AIM OF THE TASK: The material is to be repeated exactly, from first line to last.

........

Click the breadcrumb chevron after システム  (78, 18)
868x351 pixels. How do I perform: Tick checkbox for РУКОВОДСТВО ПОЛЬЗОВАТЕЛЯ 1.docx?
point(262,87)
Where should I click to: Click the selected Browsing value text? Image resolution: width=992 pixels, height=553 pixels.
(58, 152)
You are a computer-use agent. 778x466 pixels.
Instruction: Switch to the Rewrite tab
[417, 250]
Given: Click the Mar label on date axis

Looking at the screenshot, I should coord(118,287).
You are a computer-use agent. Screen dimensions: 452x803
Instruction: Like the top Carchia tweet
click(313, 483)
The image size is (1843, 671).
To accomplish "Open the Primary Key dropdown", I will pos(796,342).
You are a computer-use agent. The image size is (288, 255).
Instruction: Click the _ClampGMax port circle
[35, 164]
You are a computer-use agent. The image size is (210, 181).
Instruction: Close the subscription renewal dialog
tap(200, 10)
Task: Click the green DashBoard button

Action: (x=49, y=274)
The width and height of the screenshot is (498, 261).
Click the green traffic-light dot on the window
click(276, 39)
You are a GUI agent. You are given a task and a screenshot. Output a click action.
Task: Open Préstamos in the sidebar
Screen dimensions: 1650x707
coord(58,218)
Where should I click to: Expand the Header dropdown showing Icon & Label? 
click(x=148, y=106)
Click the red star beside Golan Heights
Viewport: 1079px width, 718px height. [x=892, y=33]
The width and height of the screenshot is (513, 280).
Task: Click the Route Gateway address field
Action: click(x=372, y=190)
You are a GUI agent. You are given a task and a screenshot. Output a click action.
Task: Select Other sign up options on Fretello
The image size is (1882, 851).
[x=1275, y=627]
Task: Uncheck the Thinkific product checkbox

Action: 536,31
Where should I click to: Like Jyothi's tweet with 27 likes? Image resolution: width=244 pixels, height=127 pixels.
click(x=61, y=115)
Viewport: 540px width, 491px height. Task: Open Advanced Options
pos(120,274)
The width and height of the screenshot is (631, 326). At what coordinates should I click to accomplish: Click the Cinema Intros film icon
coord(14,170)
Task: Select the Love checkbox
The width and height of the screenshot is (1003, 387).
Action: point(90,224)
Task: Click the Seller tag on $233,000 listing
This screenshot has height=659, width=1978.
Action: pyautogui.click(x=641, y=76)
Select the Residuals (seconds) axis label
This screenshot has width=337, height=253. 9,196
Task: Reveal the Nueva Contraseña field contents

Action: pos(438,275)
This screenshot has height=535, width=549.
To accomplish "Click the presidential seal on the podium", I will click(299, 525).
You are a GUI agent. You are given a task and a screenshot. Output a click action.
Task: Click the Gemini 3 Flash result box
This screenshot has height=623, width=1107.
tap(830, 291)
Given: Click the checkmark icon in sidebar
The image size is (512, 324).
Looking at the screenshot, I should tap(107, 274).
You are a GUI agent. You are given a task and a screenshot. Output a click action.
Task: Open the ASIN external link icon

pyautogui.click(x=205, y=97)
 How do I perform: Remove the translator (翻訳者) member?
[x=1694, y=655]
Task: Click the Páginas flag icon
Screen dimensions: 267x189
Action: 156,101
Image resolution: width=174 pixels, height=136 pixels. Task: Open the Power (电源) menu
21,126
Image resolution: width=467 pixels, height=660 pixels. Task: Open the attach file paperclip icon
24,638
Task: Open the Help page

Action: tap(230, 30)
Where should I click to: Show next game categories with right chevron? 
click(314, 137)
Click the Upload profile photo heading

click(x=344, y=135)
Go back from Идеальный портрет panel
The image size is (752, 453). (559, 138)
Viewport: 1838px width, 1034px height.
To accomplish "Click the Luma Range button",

........

EXERCISE RESPONSE:
Click the breadcrumb chevron after システム  (78, 18)
868x351 pixels. How do I perform: Tick checkbox for РУКОВОДСТВО ПОЛЬЗОВАТЕЛЯ 1.docx?
point(262,87)
Where should I click to: Click the selected Browsing value text? Image resolution: width=992 pixels, height=553 pixels.
(58, 152)
You are a computer-use agent. 778x466 pixels.
Instruction: Switch to the Rewrite tab
[417, 250]
Given: Click the Mar label on date axis

Looking at the screenshot, I should coord(118,287).
You are a computer-use agent. Screen dimensions: 452x803
Instruction: Like the top Carchia tweet
click(313, 483)
The image size is (1843, 671).
To accomplish "Open the Primary Key dropdown", I will pos(796,342).
You are a computer-use agent. The image size is (288, 255).
Instruction: Click the _ClampGMax port circle
[35, 164]
You are a computer-use agent. The image size is (210, 181).
Instruction: Close the subscription renewal dialog
tap(200, 10)
Task: Click the green DashBoard button

Action: (x=49, y=274)
The width and height of the screenshot is (498, 261).
Click the green traffic-light dot on the window
click(276, 39)
You are a GUI agent. You are given a task and a screenshot. Output a click action.
Task: Open Préstamos in the sidebar
Screen dimensions: 1650x707
coord(58,218)
Where should I click to: Expand the Header dropdown showing Icon & Label? 
click(x=148, y=106)
Click the red star beside Golan Heights
Viewport: 1079px width, 718px height. [x=892, y=33]
The width and height of the screenshot is (513, 280).
Task: Click the Route Gateway address field
Action: click(x=372, y=190)
You are a GUI agent. You are given a task and a screenshot. Output a click action.
Task: Select Other sign up options on Fretello
The image size is (1882, 851).
[x=1275, y=627]
Task: Uncheck the Thinkific product checkbox

Action: 536,31
Where should I click to: Like Jyothi's tweet with 27 likes? Image resolution: width=244 pixels, height=127 pixels.
click(x=61, y=115)
Viewport: 540px width, 491px height. Task: Open Advanced Options
pos(120,274)
The width and height of the screenshot is (631, 326). At what coordinates should I click to accomplish: Click the Cinema Intros film icon
coord(14,170)
Task: Select the Love checkbox
The width and height of the screenshot is (1003, 387).
Action: point(90,224)
Task: Click the Seller tag on $233,000 listing
This screenshot has height=659, width=1978.
Action: pyautogui.click(x=641, y=76)
Select the Residuals (seconds) axis label
This screenshot has width=337, height=253. 9,196
Task: Reveal the Nueva Contraseña field contents

Action: pos(438,275)
This screenshot has height=535, width=549.
To accomplish "Click the presidential seal on the podium", I will click(299, 525).
You are a GUI agent. You are given a task and a screenshot. Output a click action.
Task: Click the Gemini 3 Flash result box
This screenshot has height=623, width=1107.
tap(830, 291)
Given: Click the checkmark icon in sidebar
The image size is (512, 324).
Looking at the screenshot, I should tap(107, 274).
You are a GUI agent. You are given a task and a screenshot. Output a click action.
Task: Open the ASIN external link icon

pyautogui.click(x=205, y=97)
 How do I perform: Remove the translator (翻訳者) member?
[x=1694, y=655]
Task: Click the Páginas flag icon
Screen dimensions: 267x189
Action: 156,101
Image resolution: width=174 pixels, height=136 pixels. Task: Open the Power (电源) menu
21,126
Image resolution: width=467 pixels, height=660 pixels. Task: Open the attach file paperclip icon
24,638
Task: Open the Help page

Action: tap(230, 30)
Where should I click to: Show next game categories with right chevron? 
click(314, 137)
Click the Upload profile photo heading

click(x=344, y=135)
Go back from Идеальный портрет panel
The image size is (752, 453). (559, 138)
Viewport: 1838px width, 1034px height.
To accomplish "Click the Luma Range button",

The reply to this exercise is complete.